- Type: Anti-tank missile Surface-to-surface missile Surface-to-air missile
- Place of origin: China

Production history
- Designer: Wuhan Global Sensor Technology Co., Ltd
- Manufacturer: Wuhan Global Sensor Technology Co., Ltd

Specifications
- Maximum firing range: 2000 m
- Launch platform: Man-portable launcher

= QN-202 =

Chinese-made portable fire-and-forget anti-tank missile

The QN-202 (QN202人员携行式单兵飞弹系统) is a Chinese man-portable air-defense system (MANPADS) developed by Wuhan Global Sensor Technology Co., Ltd (武汉高德红外有限公司).

== History ==
The QN-202 was revealed in 2018.

Micro missiles, such as FN-M, QN-202, and JK-1, were revealed at roughly the same time, indicating they were likely part of a Chinese military program.

== Design ==
The QN-202 missile features a fire-and-forget engagement mode with infrared guidance seeker, allowing the user to seek cover immediately after launch.
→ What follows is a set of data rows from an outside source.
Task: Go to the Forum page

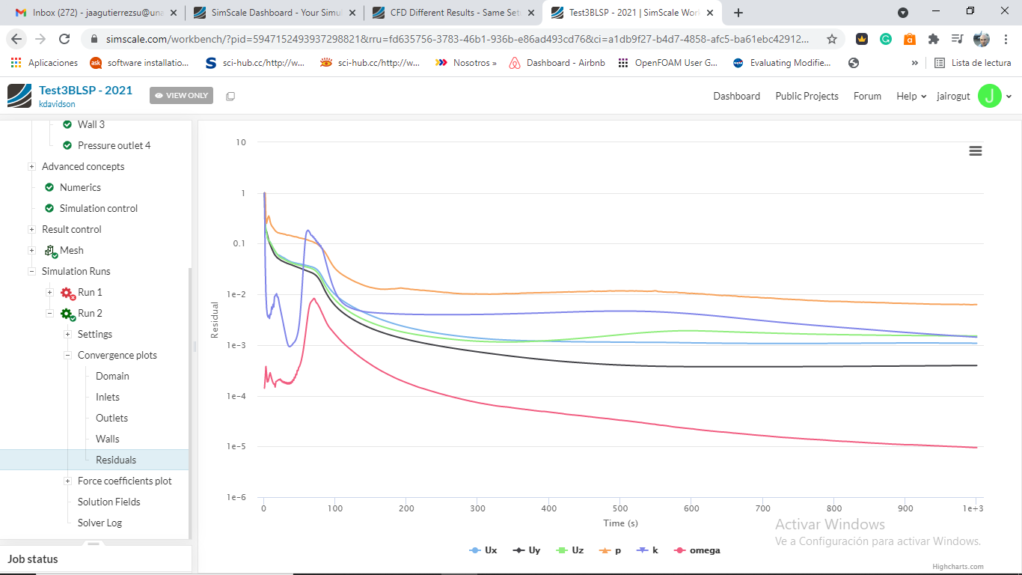Action: click(x=867, y=96)
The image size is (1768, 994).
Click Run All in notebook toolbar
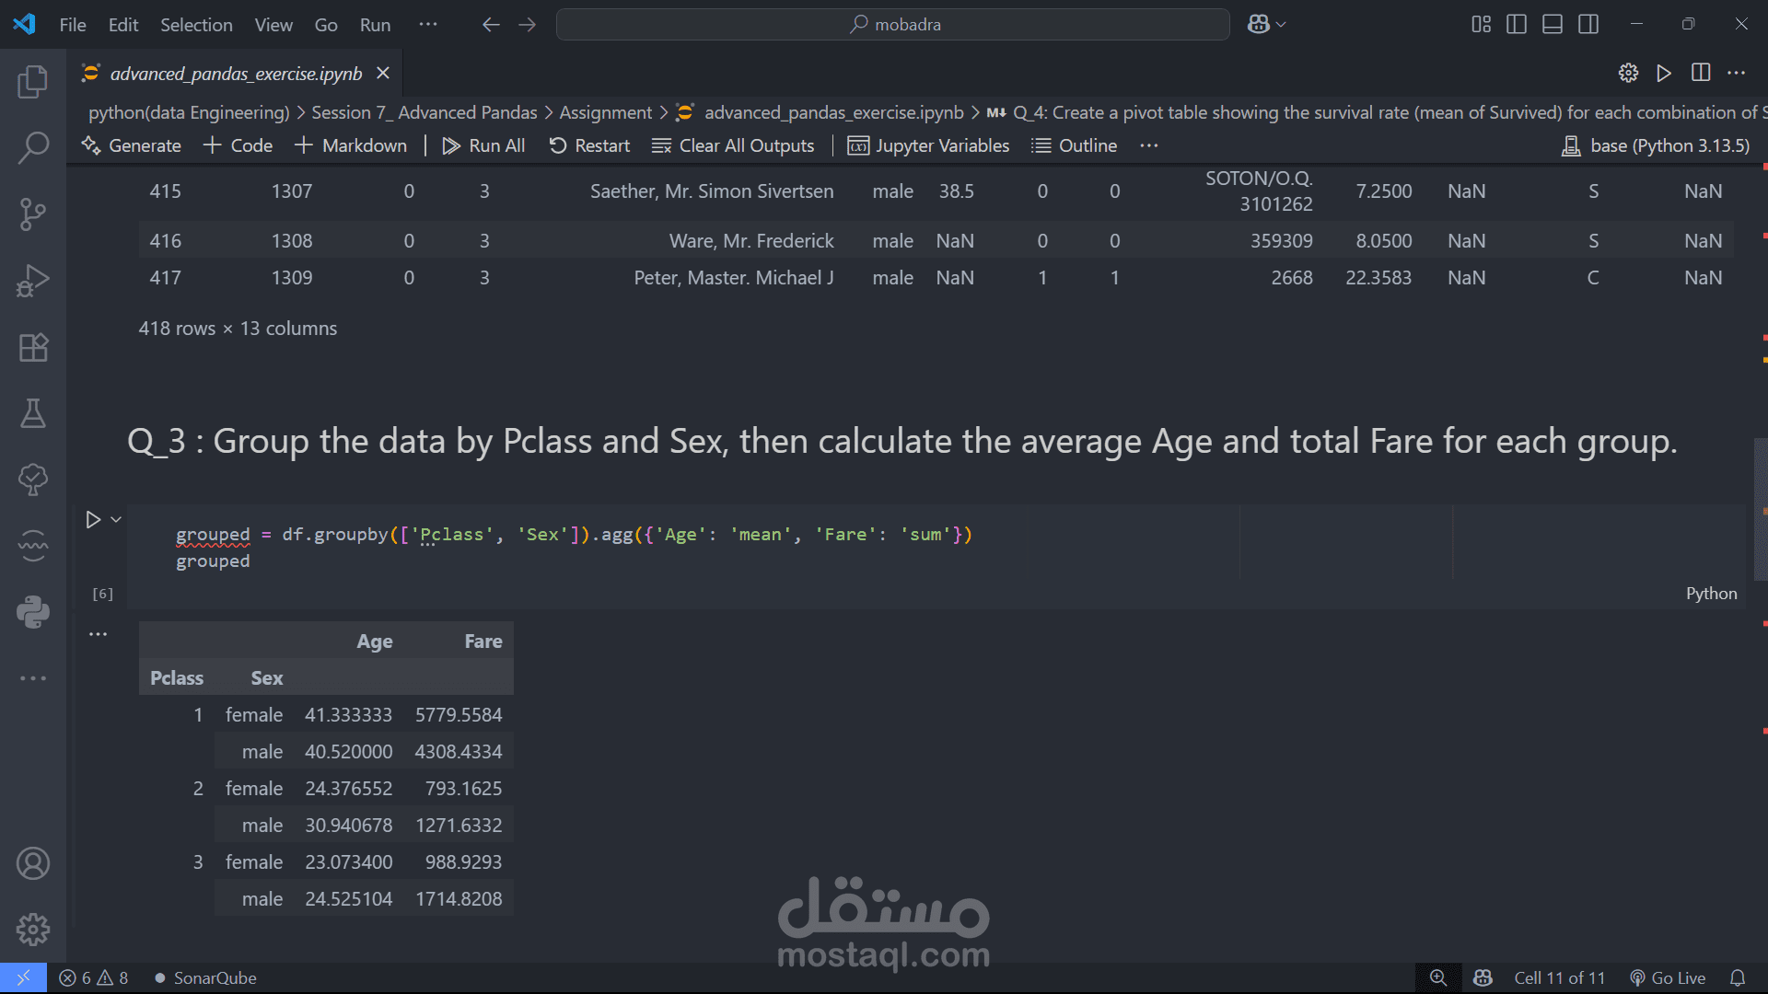coord(483,145)
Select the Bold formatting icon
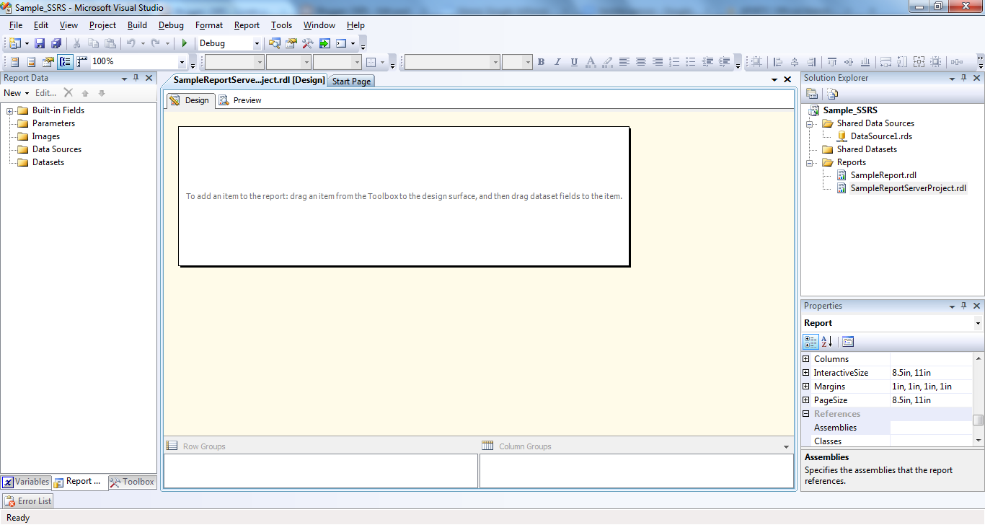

It has multiple launcher options. One is a muzzle-loading concealable, lightweight launcher with a pistol grip and a collapsible stock, It also comes with a backpack that could store 6 micro missiles. The second option is a shoulder-fired launcher with a more sophisicated fire control system. The missile can also be integrated with vehicles.

It has been compared to the Pike missile. The QN-202 is similar in size and weight but features fire-and-forget infrared tracking, instead of Pike's semi-active laser guidance.